| Exercise |
Which lines in the data below contain the word "label"? Pull each of them out.

| Exercise input |
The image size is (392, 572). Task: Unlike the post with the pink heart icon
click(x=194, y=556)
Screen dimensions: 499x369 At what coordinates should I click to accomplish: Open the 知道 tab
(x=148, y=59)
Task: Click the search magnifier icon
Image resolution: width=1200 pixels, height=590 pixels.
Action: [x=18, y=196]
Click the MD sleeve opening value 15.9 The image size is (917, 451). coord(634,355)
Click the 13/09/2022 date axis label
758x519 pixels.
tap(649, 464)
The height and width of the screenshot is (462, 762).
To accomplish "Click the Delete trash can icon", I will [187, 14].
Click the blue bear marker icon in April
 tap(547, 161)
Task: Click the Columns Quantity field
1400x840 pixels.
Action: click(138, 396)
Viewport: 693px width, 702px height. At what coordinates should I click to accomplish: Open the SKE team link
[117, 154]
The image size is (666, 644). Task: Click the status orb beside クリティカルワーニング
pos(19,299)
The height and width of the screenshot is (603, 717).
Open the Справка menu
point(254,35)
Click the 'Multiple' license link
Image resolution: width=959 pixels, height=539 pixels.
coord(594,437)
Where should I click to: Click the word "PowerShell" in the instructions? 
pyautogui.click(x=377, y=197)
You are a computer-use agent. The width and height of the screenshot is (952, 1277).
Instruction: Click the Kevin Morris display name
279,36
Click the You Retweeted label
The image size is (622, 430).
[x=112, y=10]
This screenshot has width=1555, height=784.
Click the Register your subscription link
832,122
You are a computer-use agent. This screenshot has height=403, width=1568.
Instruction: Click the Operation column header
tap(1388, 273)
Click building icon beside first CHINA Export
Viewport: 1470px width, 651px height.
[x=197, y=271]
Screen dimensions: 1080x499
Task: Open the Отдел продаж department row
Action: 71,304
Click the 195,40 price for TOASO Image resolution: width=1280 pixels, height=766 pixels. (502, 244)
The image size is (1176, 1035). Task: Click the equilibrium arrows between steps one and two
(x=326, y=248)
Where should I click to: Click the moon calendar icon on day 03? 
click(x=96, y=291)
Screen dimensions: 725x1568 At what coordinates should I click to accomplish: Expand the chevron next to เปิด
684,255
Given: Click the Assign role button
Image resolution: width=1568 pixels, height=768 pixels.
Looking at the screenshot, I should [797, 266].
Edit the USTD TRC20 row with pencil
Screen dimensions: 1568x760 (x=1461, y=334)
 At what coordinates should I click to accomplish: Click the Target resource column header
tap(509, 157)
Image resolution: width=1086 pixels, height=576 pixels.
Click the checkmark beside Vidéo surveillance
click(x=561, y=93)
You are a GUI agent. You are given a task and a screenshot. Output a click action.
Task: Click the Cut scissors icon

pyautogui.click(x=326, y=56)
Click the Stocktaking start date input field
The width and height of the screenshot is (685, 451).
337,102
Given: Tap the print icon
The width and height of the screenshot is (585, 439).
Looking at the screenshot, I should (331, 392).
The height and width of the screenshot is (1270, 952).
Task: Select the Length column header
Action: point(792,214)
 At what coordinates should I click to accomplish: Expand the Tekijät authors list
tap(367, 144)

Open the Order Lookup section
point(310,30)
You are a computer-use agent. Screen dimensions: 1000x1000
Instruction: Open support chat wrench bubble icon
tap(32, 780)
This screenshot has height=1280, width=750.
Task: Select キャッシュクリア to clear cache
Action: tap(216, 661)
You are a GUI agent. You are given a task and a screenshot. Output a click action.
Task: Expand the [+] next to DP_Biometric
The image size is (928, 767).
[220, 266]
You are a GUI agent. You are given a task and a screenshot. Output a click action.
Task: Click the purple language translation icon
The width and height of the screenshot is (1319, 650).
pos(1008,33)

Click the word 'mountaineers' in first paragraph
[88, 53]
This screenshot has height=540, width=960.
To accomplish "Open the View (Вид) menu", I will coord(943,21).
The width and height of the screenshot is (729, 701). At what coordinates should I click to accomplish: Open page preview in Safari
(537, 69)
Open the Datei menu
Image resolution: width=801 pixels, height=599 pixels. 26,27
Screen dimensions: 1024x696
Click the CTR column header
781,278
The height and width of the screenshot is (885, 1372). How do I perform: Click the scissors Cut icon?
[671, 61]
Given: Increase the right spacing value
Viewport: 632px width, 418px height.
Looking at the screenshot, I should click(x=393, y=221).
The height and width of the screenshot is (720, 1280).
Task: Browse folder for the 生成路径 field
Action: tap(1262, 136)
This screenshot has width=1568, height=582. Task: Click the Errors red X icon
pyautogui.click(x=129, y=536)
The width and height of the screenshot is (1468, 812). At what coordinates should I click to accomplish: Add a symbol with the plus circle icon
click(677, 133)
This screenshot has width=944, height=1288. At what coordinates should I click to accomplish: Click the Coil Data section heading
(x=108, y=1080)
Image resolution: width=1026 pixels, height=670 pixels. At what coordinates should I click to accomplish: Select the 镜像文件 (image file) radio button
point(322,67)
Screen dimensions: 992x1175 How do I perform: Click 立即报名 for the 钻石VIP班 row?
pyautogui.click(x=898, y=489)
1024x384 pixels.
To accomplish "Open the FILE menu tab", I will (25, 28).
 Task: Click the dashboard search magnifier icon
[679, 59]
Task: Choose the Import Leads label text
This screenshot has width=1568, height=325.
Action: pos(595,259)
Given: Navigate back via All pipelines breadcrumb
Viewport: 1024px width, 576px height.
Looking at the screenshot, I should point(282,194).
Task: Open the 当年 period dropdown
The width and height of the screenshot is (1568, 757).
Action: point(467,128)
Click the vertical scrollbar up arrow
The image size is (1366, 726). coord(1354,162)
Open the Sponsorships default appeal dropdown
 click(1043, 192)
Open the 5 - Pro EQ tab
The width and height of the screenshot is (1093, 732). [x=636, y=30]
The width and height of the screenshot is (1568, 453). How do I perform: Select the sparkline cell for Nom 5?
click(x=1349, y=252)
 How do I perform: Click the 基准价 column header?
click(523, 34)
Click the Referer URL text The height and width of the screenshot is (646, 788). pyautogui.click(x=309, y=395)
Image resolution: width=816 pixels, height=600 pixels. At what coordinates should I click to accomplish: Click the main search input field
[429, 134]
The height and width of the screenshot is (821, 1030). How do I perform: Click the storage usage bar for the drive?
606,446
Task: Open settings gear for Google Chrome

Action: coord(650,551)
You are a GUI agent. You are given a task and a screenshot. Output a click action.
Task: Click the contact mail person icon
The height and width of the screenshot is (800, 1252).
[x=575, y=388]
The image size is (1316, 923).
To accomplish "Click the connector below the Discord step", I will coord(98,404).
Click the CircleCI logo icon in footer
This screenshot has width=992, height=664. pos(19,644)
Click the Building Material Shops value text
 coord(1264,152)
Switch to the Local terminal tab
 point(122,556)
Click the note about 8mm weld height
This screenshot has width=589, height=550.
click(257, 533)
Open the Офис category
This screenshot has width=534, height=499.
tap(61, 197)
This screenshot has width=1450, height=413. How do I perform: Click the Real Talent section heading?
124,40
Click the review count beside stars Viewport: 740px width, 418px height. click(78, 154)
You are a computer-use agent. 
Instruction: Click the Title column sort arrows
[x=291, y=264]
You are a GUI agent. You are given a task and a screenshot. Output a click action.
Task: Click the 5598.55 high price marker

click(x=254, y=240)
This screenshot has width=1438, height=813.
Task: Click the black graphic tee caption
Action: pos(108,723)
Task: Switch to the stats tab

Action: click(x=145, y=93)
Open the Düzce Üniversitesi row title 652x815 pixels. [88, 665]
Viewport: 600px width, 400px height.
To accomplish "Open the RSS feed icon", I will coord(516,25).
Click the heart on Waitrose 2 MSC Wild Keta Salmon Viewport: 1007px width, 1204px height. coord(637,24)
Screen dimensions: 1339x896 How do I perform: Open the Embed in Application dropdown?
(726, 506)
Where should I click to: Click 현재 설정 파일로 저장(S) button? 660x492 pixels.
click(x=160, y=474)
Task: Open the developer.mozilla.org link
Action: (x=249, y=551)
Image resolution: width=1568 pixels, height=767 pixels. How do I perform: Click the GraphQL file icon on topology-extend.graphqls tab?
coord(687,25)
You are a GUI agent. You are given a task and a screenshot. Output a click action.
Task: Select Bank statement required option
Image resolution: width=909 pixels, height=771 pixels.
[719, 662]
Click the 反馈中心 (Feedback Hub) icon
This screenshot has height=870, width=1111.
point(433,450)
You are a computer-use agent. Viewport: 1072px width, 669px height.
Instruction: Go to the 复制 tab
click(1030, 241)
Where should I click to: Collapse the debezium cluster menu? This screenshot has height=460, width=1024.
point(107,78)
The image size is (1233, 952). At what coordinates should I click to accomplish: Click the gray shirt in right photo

| Exercise output |
Click the 13/09/2022 date axis label
Click the You Retweeted label
Task: Choose the Import Leads label text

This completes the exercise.